By mid-day, Reuters was getting in on the act by reporting that:
The chief executives of mortgage finance companies Fannie Mae and Freddie Mac said that would each take steps to ease troubled subprime borrowers into more sturdy loans.
The nation’s two largest sources of mortgage finance said they could help borrowers with 40-year mortgages, looser lending standards and credit counseling services.
Looser lending standards? The same Freddie Mac who announced a few weeks ago that it was tightening standards for subprime purchases? That Freddie Mac? That’s certainly news; I wonder why it was buried so far in the story. You’d think it would be the headline, right? “Freddie backs off tightening, market shocked by about-face on subprime standards”?
Here’s Freddie’s actual press release:
McLean, VA – Freddie Mac (NYSE: FRE) today announced that it will purchase $20 billion in fixed-rate and hybrid ARM products that will provide lenders with more choices to offer subprime borrowers. The products, currently under development by the company and slated to be introduced by mid-summer, will limit payment shock by offering reduced adjustable rate margins; longer fixed-rate terms; and longer reset periods. . . .
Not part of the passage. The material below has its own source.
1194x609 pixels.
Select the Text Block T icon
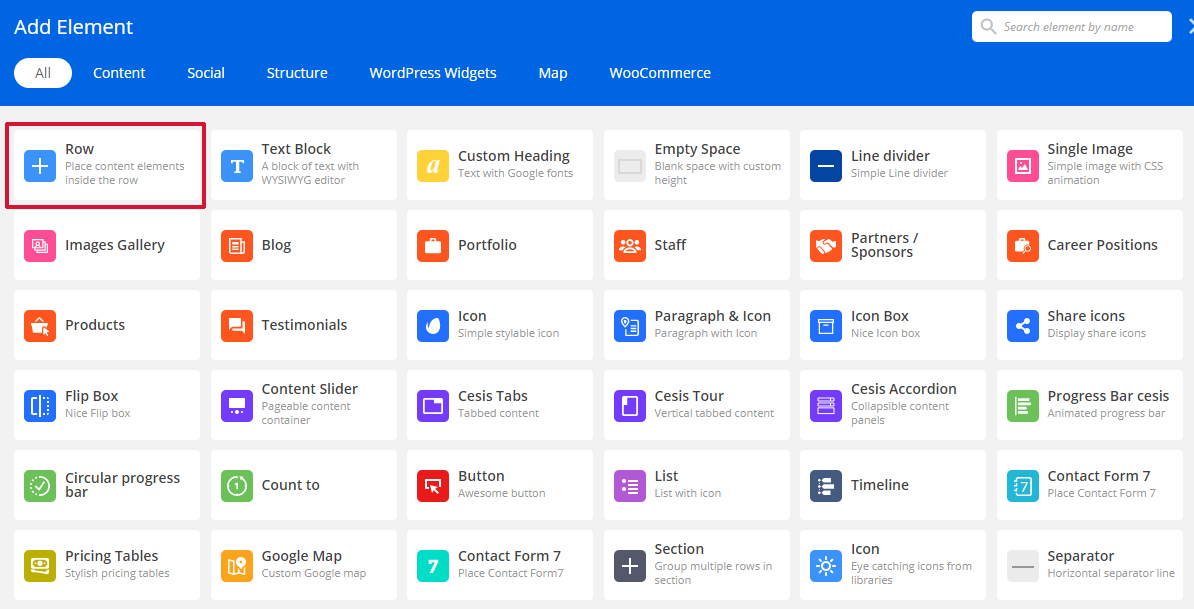point(237,165)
The commitment follows Freddie Mac’s recent announcement that it will cease buying subprime mortgages that have a high likelihood of excessive payment shock and possible foreclosure. Among other things, the company will require that subprime adjustable-rate mortgages (ARMs) – and mortgage-related securities backed by these subprime loans – qualify borrowers at the fully-indexed and fully-amortizing rate. The company also will limit the use of low-documentation products in combination with these loans; require that loans be underwritten to include taxes and insurance; and strongly recommend that the subprime industry collect escrows for taxes and insurance, as is the norm in the prime sector…. The new $20 billion purchase commitment for model products using stronger underwriting standards builds on Freddie Mac’s long-term leadership in this arena.
So are we loosening or tightening here? I suppose it depends on whether you see these loans as lower-quality than what Freddie normally buys in its standard programs, which they are, or higher-quality than what subprime private investors and portfolio lenders have been originating, which they are.
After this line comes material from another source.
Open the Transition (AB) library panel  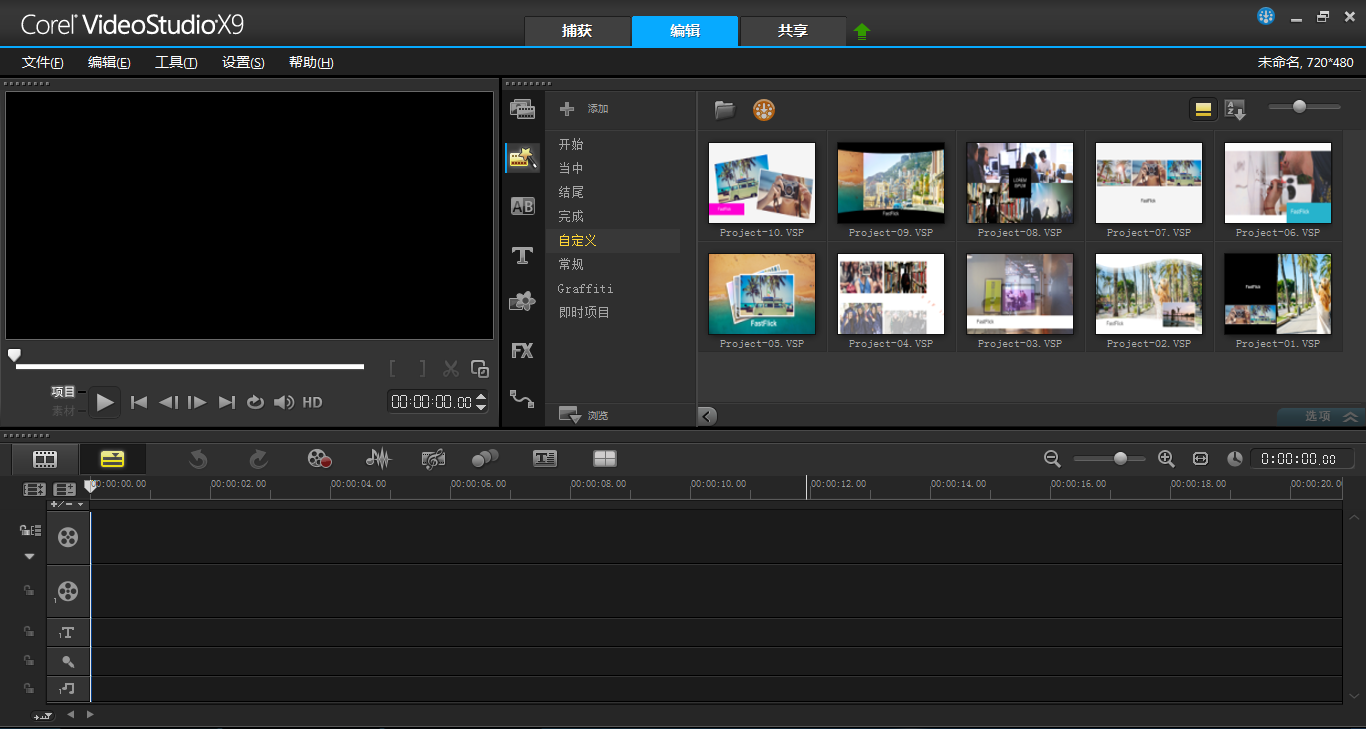tap(522, 207)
The more interesting question is, will this $20 billion over 2-5 years be available “to help borrowers with poor credit histories avoid default and the loss of their homes”? How? It sounds to me like the program is trying to encourage current holders of toxic mortgages to refinance those loans, or current originators of subprime to originate new loans that are less toxic. Certainly that ought to reduce future defaults and foreclosures. But if anyone is assuming that it will do dog for borrowers currently facing foreclosure, I’d like to know what info they have that Freddie didn’t cover in its press release.
In any event, there’s an entirely new article (Update 1) up on Bloomberg, which now contains the following gem:
Many defaults “are occurring in the first few months after the loan was originated,” Syron said in testimony yesterday. “This suggests that many subprime borrowers have mortgages that should not have been made in the first place, at any price.”
Does this really sound to the rest of you like Freddie offering to “stabilize” the “subprime loan market”?